▶ **Activity**
Report the count of lines holding "agent" in the records, with no other words.

Top of Data to process

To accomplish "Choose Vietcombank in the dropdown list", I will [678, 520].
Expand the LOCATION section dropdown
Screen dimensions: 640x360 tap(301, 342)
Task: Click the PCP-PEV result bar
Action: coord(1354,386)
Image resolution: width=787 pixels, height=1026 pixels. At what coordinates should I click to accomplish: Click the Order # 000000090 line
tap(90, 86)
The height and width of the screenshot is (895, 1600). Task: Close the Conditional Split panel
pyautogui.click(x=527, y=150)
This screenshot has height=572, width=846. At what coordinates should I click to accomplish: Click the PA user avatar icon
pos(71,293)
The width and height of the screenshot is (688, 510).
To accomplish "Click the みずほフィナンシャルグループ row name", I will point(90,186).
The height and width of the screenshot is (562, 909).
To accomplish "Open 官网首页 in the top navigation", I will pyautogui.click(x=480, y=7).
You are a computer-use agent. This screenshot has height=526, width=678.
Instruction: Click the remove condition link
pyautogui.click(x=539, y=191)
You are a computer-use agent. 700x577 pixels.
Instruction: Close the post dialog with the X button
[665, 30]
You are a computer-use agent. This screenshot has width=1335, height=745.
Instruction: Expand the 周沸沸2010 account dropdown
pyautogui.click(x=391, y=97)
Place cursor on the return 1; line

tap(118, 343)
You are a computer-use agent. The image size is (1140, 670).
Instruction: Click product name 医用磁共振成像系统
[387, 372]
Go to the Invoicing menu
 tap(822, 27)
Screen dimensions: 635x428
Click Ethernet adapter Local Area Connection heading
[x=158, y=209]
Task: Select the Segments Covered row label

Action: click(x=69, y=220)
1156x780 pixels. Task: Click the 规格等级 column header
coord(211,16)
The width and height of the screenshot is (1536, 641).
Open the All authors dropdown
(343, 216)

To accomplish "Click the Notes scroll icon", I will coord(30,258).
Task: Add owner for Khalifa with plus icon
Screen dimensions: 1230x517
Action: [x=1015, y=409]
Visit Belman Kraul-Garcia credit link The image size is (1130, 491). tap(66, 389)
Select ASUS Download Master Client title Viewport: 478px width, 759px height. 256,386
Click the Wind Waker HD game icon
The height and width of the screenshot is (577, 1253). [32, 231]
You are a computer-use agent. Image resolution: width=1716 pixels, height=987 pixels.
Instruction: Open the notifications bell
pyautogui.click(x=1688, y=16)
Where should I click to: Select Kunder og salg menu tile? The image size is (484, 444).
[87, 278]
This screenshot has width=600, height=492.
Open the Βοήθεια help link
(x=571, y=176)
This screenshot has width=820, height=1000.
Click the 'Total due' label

Bottom of Data to process

▶ **Written response**
5